Certo, anche perché grazie a Instagram ci parlo spesso. Sono sia maschi che femmine e hanno tante età diverse. Mi raccontano la loro vita, le loro storie, i loro problemi… Mi fa piacere soprattutto che le ragazzine mi scrivano per chiedermi consigli. Magari sono bullizzate, insicure, hanno problemi a casa, e si rifugiano nella musica. Mi ci rivedo molto: quando ero piccola mi sarebbe piaciuto avere un supporto o una parola di conforto dai miei artisti preferiti. Quando scrivo, lo faccio anche per dare voce a loro. Il mio mondo non gira soltanto attorno a me.

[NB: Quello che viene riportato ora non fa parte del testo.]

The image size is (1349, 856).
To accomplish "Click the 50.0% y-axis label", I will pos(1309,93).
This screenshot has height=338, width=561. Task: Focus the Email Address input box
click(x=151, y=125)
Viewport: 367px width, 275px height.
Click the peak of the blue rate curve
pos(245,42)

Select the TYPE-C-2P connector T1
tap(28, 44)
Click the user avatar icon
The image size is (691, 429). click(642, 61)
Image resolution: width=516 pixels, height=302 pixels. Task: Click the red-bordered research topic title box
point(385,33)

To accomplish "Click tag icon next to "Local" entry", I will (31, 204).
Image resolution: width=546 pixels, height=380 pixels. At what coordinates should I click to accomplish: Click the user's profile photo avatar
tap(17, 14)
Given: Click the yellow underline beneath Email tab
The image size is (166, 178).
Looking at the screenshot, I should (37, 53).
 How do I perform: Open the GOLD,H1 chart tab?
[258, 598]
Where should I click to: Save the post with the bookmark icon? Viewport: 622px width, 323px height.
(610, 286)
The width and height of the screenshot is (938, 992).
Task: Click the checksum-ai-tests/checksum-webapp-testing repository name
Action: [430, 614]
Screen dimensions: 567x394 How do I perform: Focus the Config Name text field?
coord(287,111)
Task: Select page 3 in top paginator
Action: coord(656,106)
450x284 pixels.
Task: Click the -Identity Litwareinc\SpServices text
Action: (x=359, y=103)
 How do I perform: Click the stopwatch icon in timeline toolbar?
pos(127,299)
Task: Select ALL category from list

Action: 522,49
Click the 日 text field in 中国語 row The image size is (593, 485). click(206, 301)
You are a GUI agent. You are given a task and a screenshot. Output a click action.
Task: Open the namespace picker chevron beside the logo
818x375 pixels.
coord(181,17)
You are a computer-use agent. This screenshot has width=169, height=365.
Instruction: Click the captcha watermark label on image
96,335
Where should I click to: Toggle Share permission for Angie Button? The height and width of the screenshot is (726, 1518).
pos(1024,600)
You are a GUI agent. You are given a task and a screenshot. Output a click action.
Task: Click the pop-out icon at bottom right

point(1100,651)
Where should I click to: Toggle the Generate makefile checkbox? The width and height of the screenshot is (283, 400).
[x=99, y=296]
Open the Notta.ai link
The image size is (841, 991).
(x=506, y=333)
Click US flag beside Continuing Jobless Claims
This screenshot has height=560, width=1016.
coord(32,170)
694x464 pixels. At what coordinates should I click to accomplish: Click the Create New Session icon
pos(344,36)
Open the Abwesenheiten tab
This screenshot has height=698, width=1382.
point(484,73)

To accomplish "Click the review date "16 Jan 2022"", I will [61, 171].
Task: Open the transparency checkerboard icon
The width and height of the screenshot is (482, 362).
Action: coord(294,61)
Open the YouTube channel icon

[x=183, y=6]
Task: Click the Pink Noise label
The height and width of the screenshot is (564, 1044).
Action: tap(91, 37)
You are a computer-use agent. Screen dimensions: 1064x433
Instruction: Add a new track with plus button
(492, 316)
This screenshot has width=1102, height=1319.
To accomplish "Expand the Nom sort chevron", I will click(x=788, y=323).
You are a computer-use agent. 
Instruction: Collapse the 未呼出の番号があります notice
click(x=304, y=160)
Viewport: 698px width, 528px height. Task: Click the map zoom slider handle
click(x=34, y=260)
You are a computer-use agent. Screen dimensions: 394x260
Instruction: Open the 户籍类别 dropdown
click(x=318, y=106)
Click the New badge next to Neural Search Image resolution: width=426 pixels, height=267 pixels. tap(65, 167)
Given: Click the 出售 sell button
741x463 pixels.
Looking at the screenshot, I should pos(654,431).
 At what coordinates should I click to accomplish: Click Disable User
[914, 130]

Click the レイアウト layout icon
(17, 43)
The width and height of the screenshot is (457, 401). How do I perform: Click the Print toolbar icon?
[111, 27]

Tutto questo affetto da parte dei fan comporta anche essere sempre al centro dell’attenzione, e immagino non sia facile gestire la pressione. Qualche settimana fa girava su Whatsapp un video in cui litigavi fuori da un locale, che qualcuno aveva filmato di nascosto…
È vero, se adesso faccio un errore sono sotto gli occhi di tutti, so che devo starci più attenta. Ma sbagliare è normale e umano, non siamo delle macchine. E poi, se non sbagli, come fai a crescere? Sarò anche un’artista, ma ho vent’anni. Voglio poter fare tutte le cazzate che è normale fare alla mia età. Non voglio arrivare a trenta piena di rimpianti e recuperare il tempo perso comportandomi da ragazzina, rendendomi ridicola.